I have two internet lines into the house, a primary and a cheaper backup, and for the better part of a year I had been quietly proud of my failover setup. Then the primary line did the worst possible thing, which is not go down, and I discovered my failover didn't.
The primary didn't drop. The link stayed up, the router still had a default route through it, the interface was green. But upstream, somewhere past my modem, something was broken: packets went out and most never came back. From my router's point of view everything was fine. The cable was plugged in, the link light was on, the route was valid. So it cheerfully kept sending all my traffic into a hole.
That's the core lesson. Link state is not connectivity. A WAN interface being "up" tells you the physical and link layers are happy, and tells you nothing about whether you can actually reach the internet. My failover logic was watching the wrong thing. It was watching the cable, not the connection.

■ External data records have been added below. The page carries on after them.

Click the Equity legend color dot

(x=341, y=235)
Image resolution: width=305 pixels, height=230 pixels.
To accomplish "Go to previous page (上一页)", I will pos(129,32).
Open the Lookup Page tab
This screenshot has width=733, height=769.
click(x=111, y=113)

The fix is an active health check that proves real reachability, end to end, and crucially does so out of each WAN independently. On my OPNsense box this is the gateway monitoring feature, which pings a target through a specific gateway and watches latency and packet loss. The important detail is the target. You cannot ping your own ISP's gateway, because that's reachable even when the path beyond it is broken, which is exactly the failure I had. You ping something well past it, a public resolver like 1.1.1.1 or 8.8.8.8, pinned to go out of that specific WAN. When loss on the primary crosses a threshold, the gateway is marked down and the routes shift to the backup, link light be damned.
A few things I learned tuning it:
- Bind the monitor target to the gateway, not the route table, or the check will helpfully succeed by going out the other WAN and tell you nothing.
- Pick a threshold with hysteresis. A single dropped ping is not an outage. I went with sustained loss over several seconds before failing over, and a delay before failing back, so a flapping line doesn't flap my whole network with it.
- Test it for real. Don't unplug the cable, because that's the failure mode that already worked. Block the monitor target upstream, or null-route it, and watch whether failover actually triggers. Mine didn't, the first time, which is the entire reason this post exists.
After all that it now does the thing it always claimed to do. When the primary goes grey rather than dark, the box notices within a few seconds, swings everything onto the backup, and swings it back once the primary has been healthy for a minute. The link light, it turns out, was never the point.